표시된 항목 찾기 기록:

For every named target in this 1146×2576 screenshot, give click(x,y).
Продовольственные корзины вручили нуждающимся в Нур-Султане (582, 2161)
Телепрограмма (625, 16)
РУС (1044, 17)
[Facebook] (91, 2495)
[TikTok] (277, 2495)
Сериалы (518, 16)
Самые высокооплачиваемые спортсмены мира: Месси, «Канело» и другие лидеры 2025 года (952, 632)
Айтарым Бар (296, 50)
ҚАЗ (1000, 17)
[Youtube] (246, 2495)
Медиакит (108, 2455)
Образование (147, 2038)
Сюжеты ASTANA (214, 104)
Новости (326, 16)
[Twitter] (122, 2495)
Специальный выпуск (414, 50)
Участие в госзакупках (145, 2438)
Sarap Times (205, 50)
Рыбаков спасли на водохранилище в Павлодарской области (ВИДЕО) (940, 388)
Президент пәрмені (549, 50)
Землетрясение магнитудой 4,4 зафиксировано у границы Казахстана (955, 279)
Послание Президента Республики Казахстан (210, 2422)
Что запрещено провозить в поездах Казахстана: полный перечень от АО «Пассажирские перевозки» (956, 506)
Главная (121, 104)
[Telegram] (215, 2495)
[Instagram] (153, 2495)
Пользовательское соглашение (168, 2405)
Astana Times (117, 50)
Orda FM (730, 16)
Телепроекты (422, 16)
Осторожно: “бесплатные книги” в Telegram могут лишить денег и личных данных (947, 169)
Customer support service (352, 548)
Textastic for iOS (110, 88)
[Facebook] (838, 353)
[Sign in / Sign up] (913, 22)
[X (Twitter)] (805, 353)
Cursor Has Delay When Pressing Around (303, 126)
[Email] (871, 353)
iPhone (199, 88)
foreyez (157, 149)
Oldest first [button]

과제 ::
위 목록의 모든 줄을 번호가 매겨진 목록으로 바꾸십시오. 빈 줄은 제외하십시오.

전체 출력 ::
1. For every named target in this 1146×2576 screenshot, give click(x,y).
2. Продовольственные корзины вручили нуждающимся в Нур-Султане (582, 2161)
3. Телепрограмма (625, 16)
4. РУС (1044, 17)
5. [Facebook] (91, 2495)
6. [TikTok] (277, 2495)
7. Сериалы (518, 16)
8. Самые высокооплачиваемые спортсмены мира: Месси, «Канело» и другие лидеры 2025 года (952, 632)
9. Айтарым Бар (296, 50)
10. ҚАЗ (1000, 17)
11. [Youtube] (246, 2495)
12. Медиакит (108, 2455)
13. Образование (147, 2038)
14. Сюжеты ASTANA (214, 104)
15. Новости (326, 16)
16. [Twitter] (122, 2495)
17. Специальный выпуск (414, 50)
18. Участие в госзакупках (145, 2438)
19. Sarap Times (205, 50)
20. Рыбаков спасли на водохранилище в Павлодарской области (ВИДЕО) (940, 388)
21. Президент пәрмені (549, 50)
22. Землетрясение магнитудой 4,4 зафиксировано у границы Казахстана (955, 279)
23. Послание Президента Республики Казахстан (210, 2422)
24. Что запрещено провозить в поездах Казахстана: полный перечень от АО «Пассажирские перевозки» (956, 506)
25. Главная (121, 104)
26. [Telegram] (215, 2495)
27. [Instagram] (153, 2495)
28. Пользовательское соглашение (168, 2405)
29. Astana Times (117, 50)
30. Orda FM (730, 16)
31. Телепроекты (422, 16)
32. Осторожно: “бесплатные книги” в Telegram могут лишить денег и личных данных (947, 169)
33. Customer support service (352, 548)
34. Textastic for iOS (110, 88)
35. [Facebook] (838, 353)
36. [Sign in / Sign up] (913, 22)
37. [X (Twitter)] (805, 353)
38. Cursor Has Delay When Pressing Around (303, 126)
39. [Email] (871, 353)
40. iPhone (199, 88)
41. foreyez (157, 149)
42. Oldest first [button]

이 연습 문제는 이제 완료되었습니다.